Platero, entonces, se entregó. Y El Juli, inspirado, ya con la franela, le fue andando llevándoselo hacia los medios, ligando el pase de trinchera con el de la firma, hasta consumar un cambio musical con el de pecho. Y comenzó la sinfonía de bien torear, de torear mandando, de torear creando: ocho derechazos, en un palmo de terreno, hondos y sin mácula, un nuevo cambio y un largo, apretado pase de pecho. Con la izquierda, Julián le enseñó el camino a su amigo Platero y, paso a paso, enmendando en un principio y enterrando en la arena las zapatillas después, ligó los naturales.
La apoteosis se desgranó. Y vinieron entonces los muletazos en redondo, la capetillina y el desdén como ejemplos gratificantes de la amalgama torera entre la laxitud nuestra y la hidalguía hispana. Uno a uno, cinco, seis derechazos de vuelta entera; uno a uno, los cambios deletreados y los pases de pecho. Todo fue pleno, perfecto: la plaza a reventar como marco, el toro embistiendo sin cansancio, el joven maestro simplemente disfrutando. No lo mató bien: dejó un sartenazo atravesado y luego la espada de cruceta pareció oxidarse. Queda el pecado para que pronto rinda en la México, en olor a inmortalidad, su penitencia: la de conservar, en competencia consigo mismo, su sitio en la historia.
Confirmó su alternativa
Con Torbellino, el primero, negro bragado con 514 kilos, Julián confirmó su alternativa y perfiló su hondo toreo. Algunos desajustes, sobre todo con la mano zurda, no fueron óbice para construir con aseo su faena. Media trasera y descabello al segundo intento. Le llamaron al tercio.

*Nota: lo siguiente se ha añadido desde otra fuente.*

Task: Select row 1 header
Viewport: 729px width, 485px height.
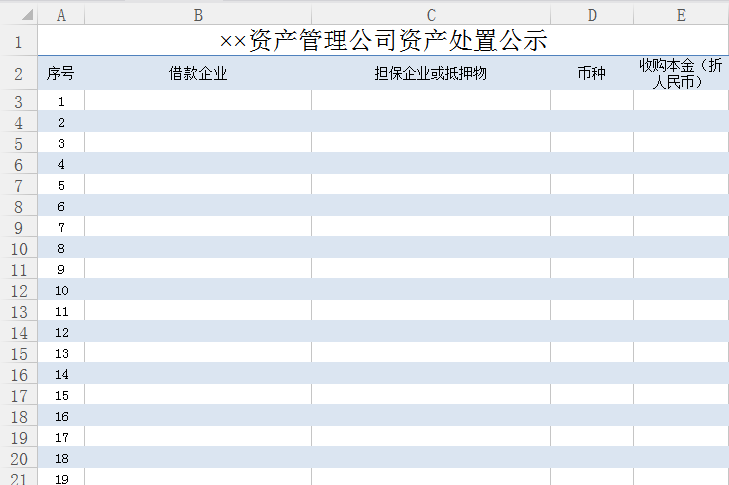Action: pyautogui.click(x=18, y=41)

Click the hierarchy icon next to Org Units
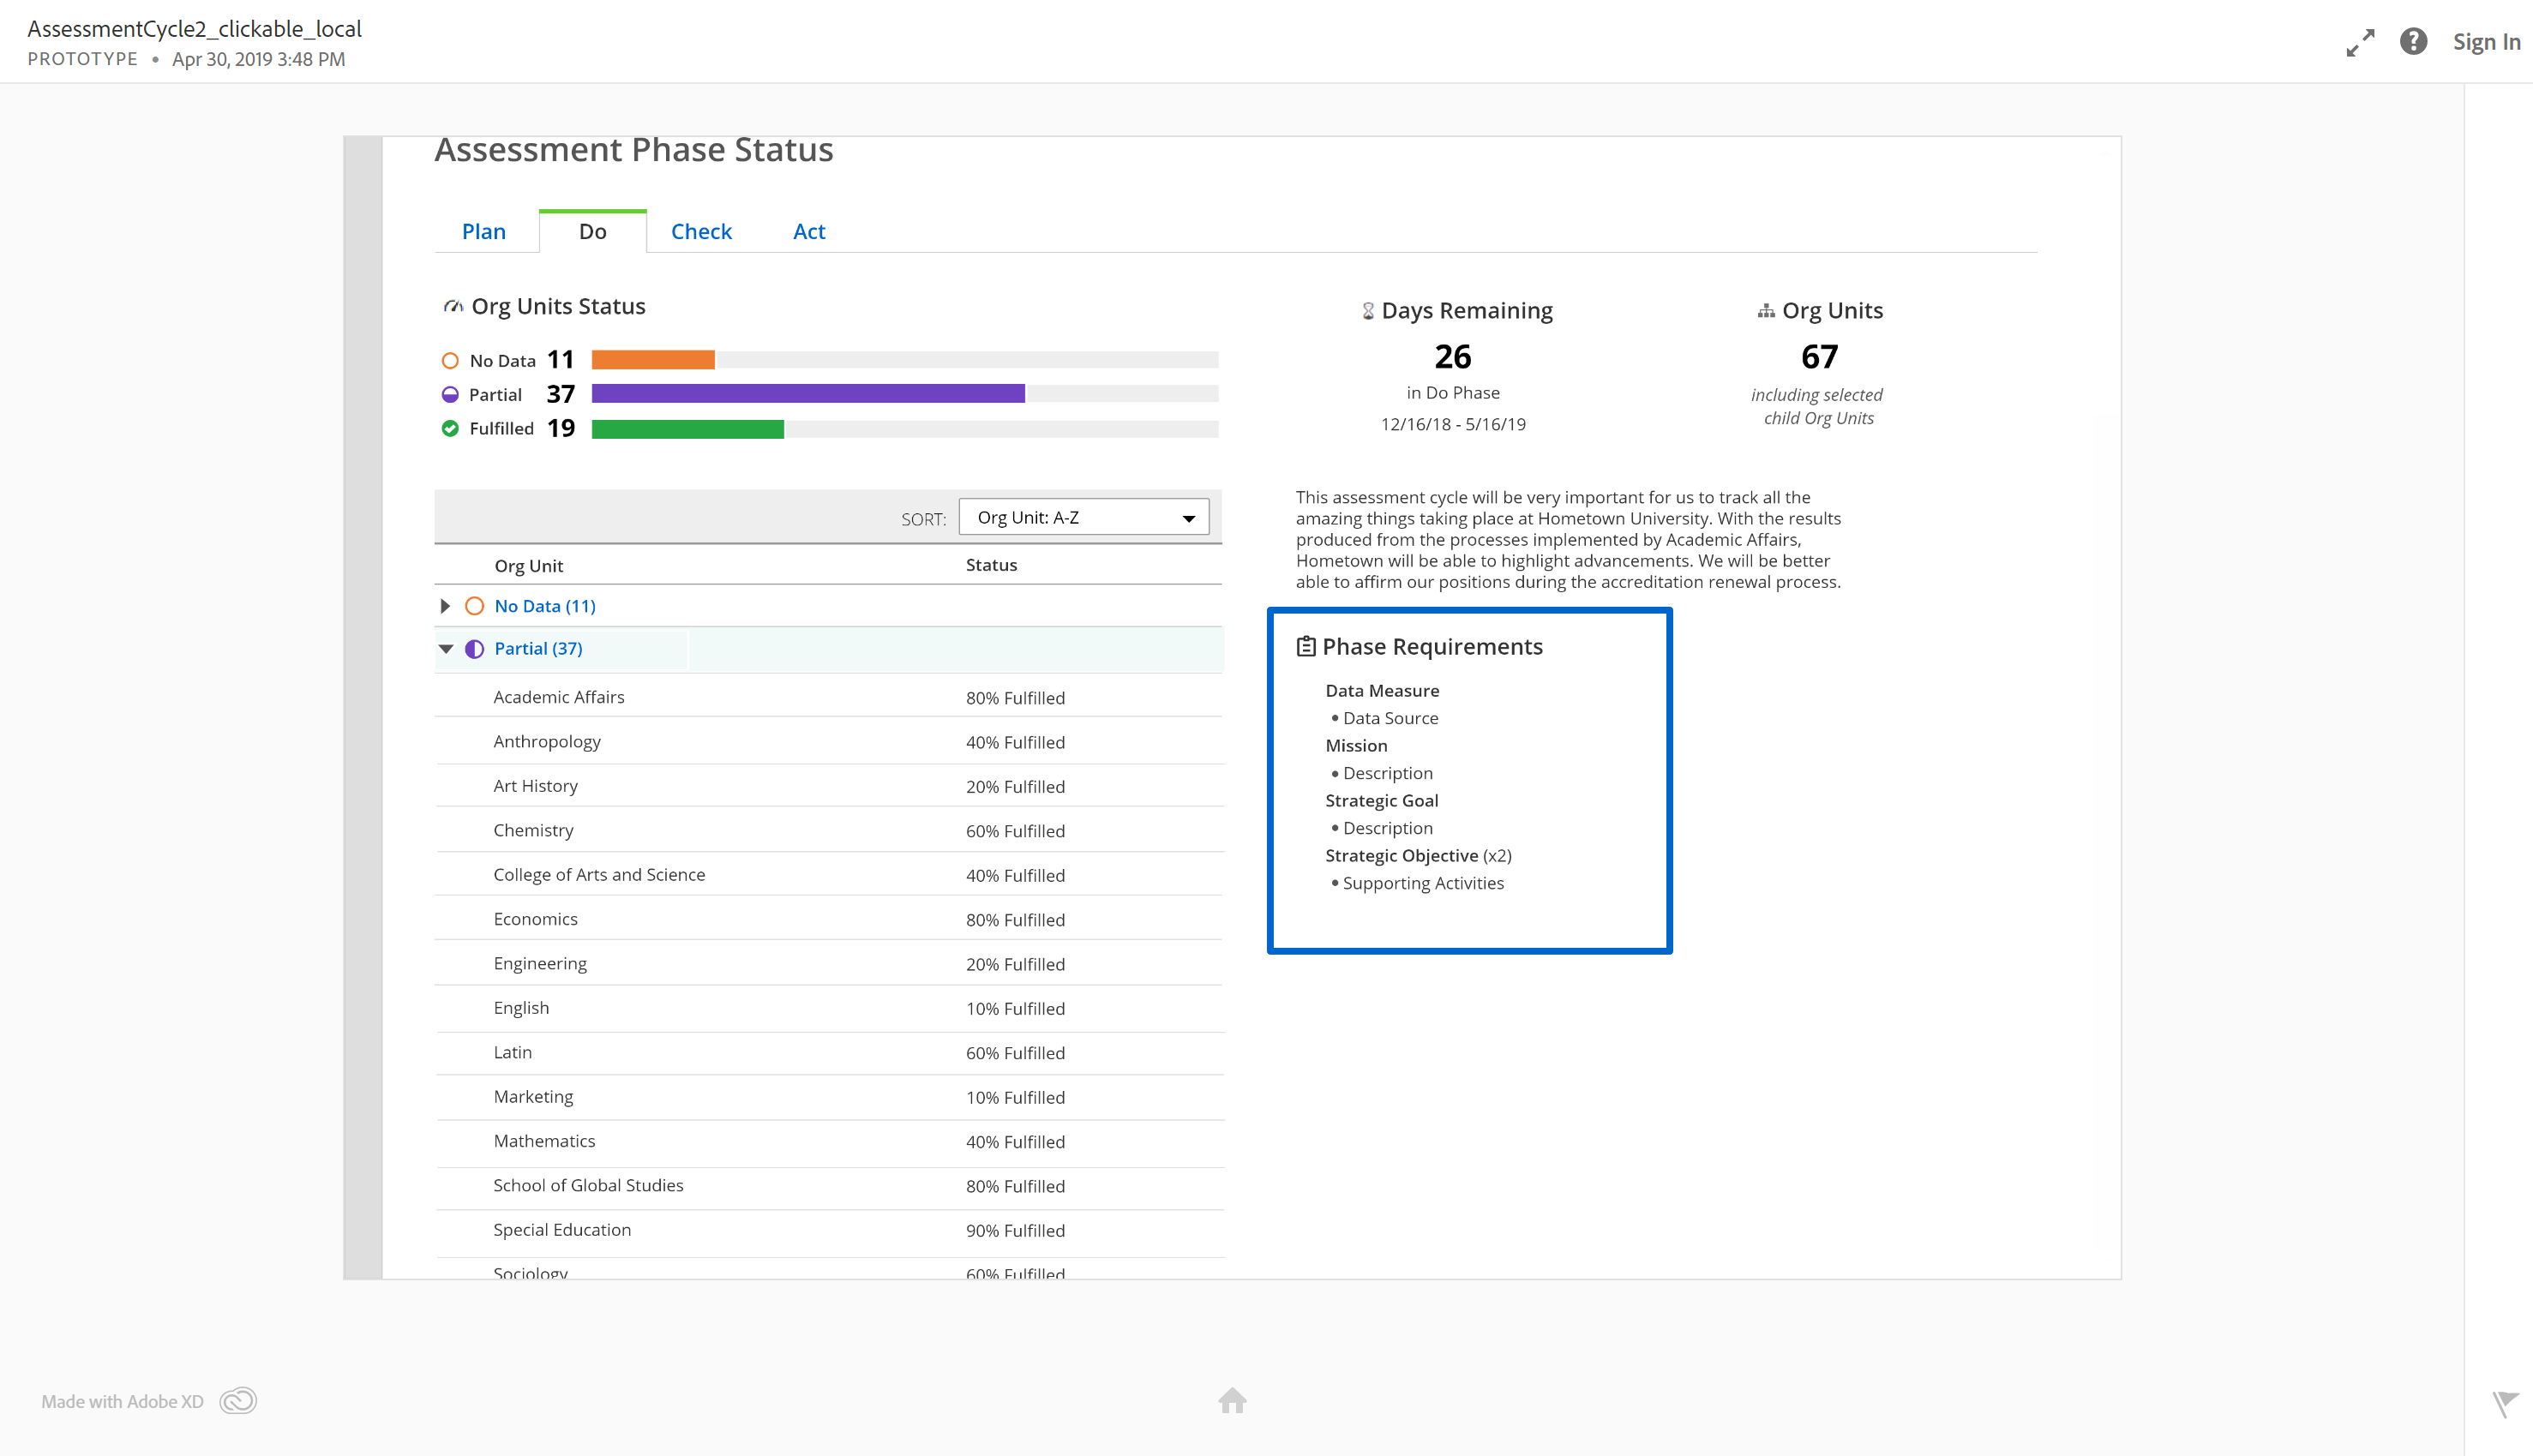click(x=1766, y=311)
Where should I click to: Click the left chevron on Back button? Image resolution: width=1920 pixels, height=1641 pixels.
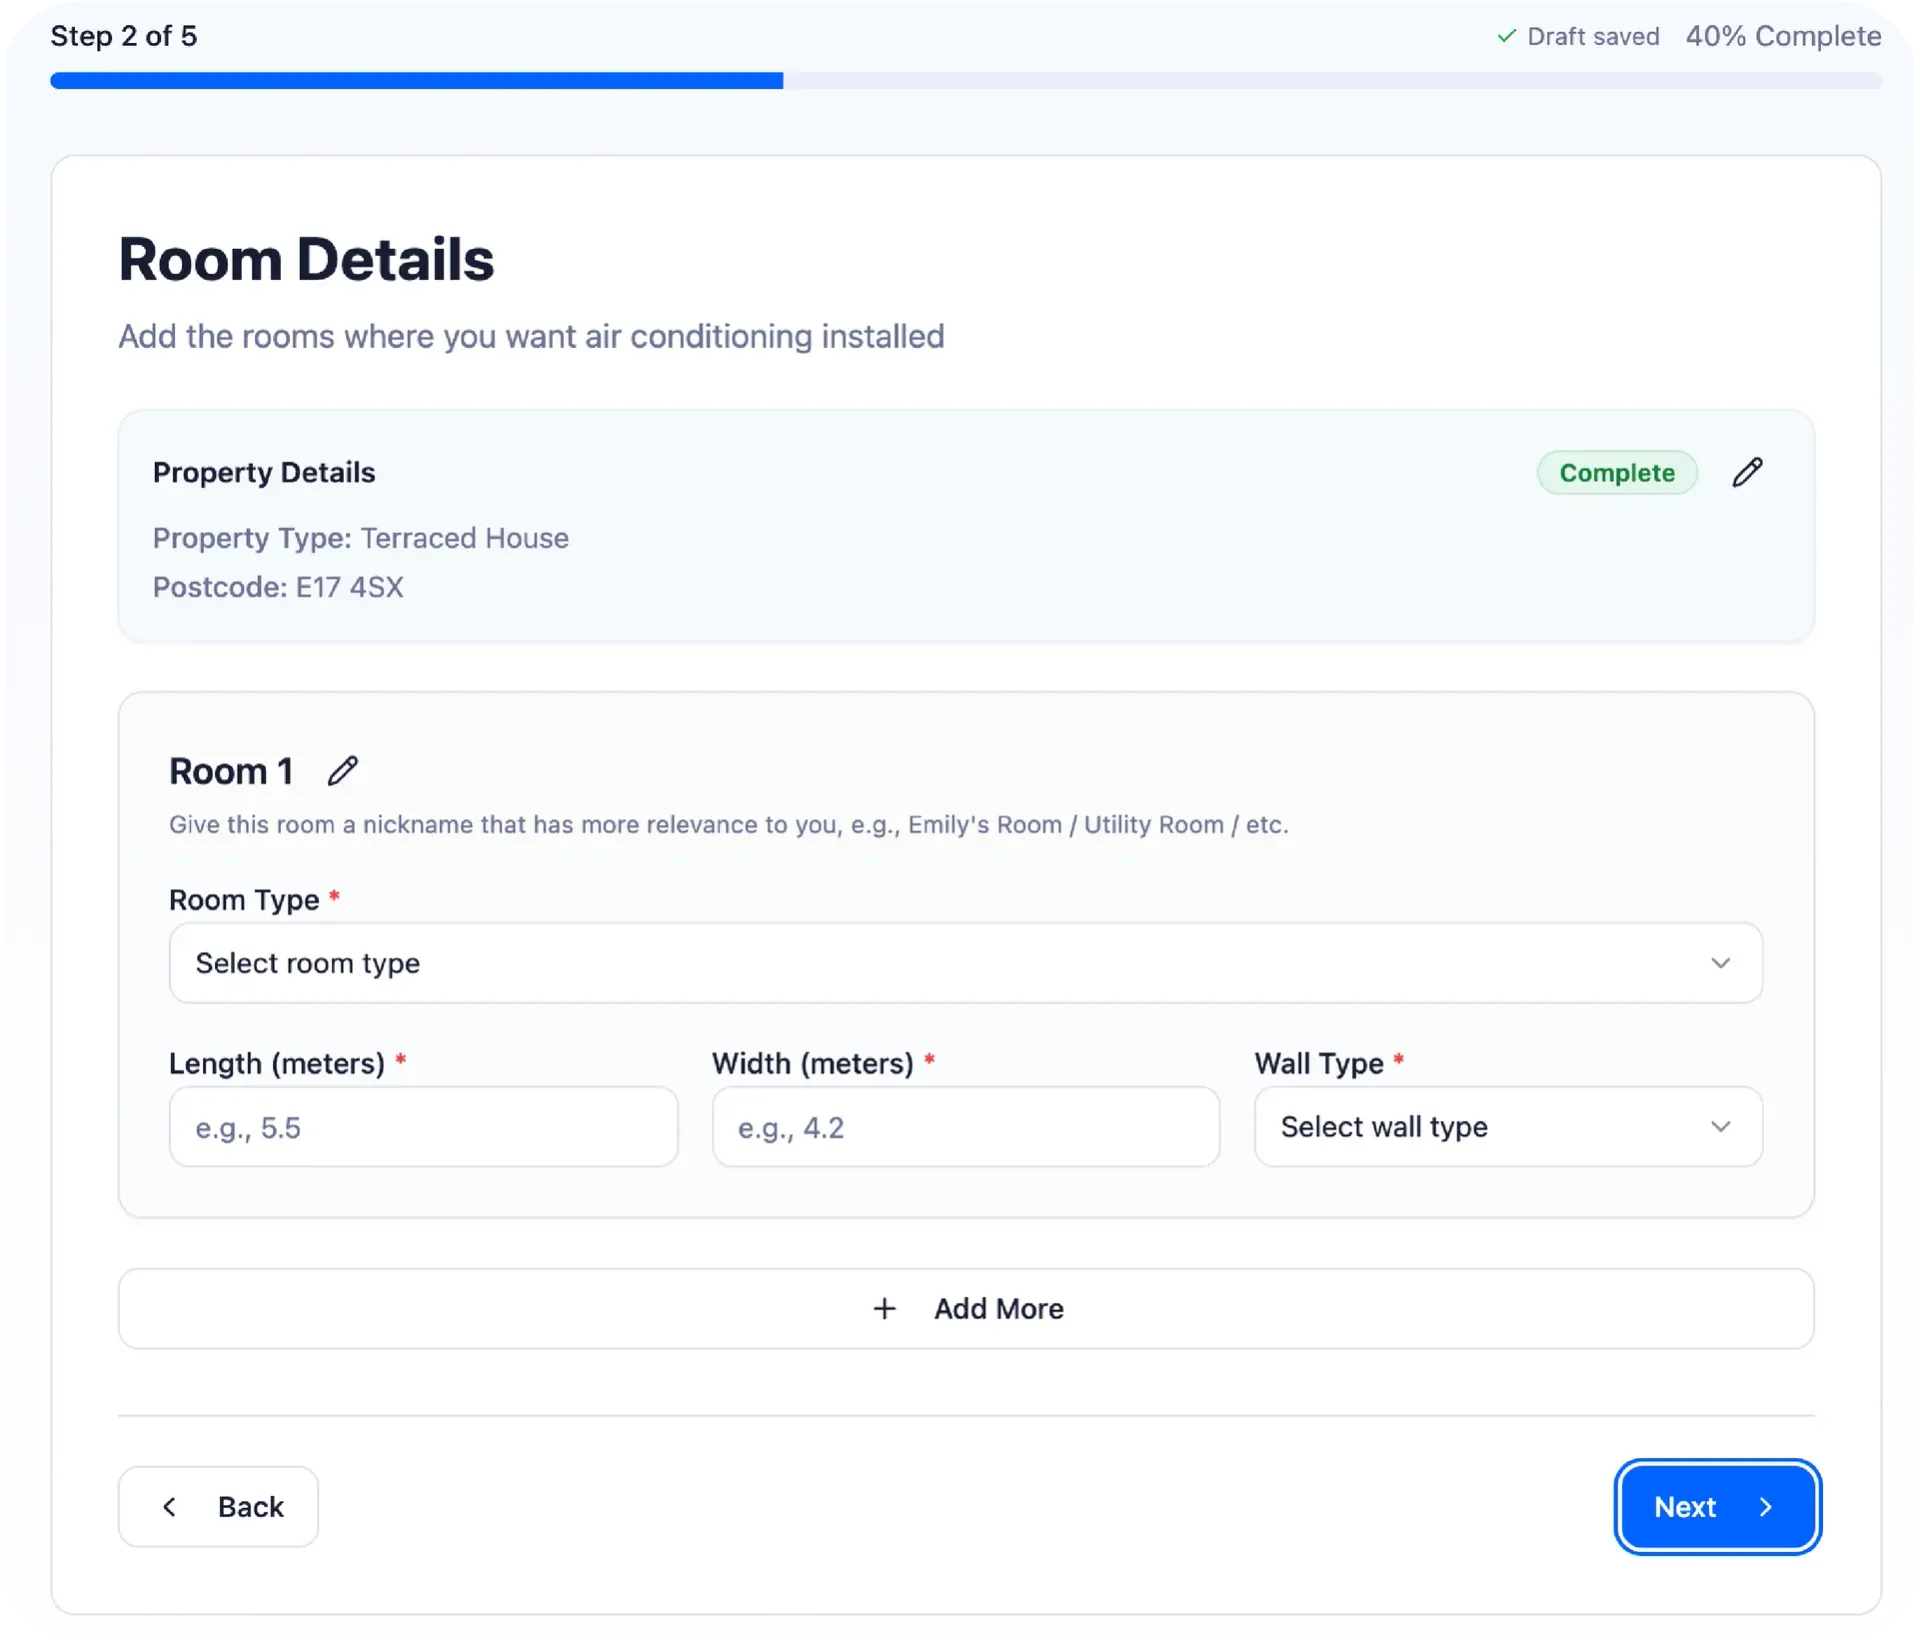tap(170, 1507)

Mario del Olmo aprovechó la ocasión y cortó una oreja, protestada, luego de una labor entre altibajos ante Don Goyo, el quinto, cárdeno con 542 kilos. Por momentos, el muchacho tlaxcalteca, abandonándose, ligó los derechazos con limpio trazo de muñecas. Pero no hubo estructura, plan, para conservar nivel y distancia ante un bicho gazapón, que arreaba de pronto y después buscaba al torero. Pinchazo y entera. El regalito del biombo --presidido por Heriberto Lafranchi-- es lo de menos. Con el tercero, Califa, castaño ojinegro con 508 kilos, estuvo mejor, con la cabeza fría y la sangre caliente. Por ello pudo hilvanar algunas series a pesar de la mansedumbre del burel que buscaba la querencia. Dos pinchazos y descabello al sexto golpe. Saludó desde el tercio.
Miguel Espinosa Armillita, el primer espada, enfrentó a Emperador, negro entrepelado con 554 kilos, de incierta acometida, con el que estuvo bien, a secas, cuando se acomodó, sobre todo con la izquierda. Pero cuando el bicho se rajó el espada claudicó también. Dos pinchazos, aviso y media estocada. Y con el cuarto, Granadino, castaño ojinegro con 515 kilos, sublimó los derechazos en una larga y sentida tanda de ocho pases... para luego perder la brújula a la par con la sosería del enemigo. Pinchazo, media trasera y descabello. Le silbaron.
Tarde inolvidable. El Juli seguirá soñando. Nosotros, cada vez que recordemos, también.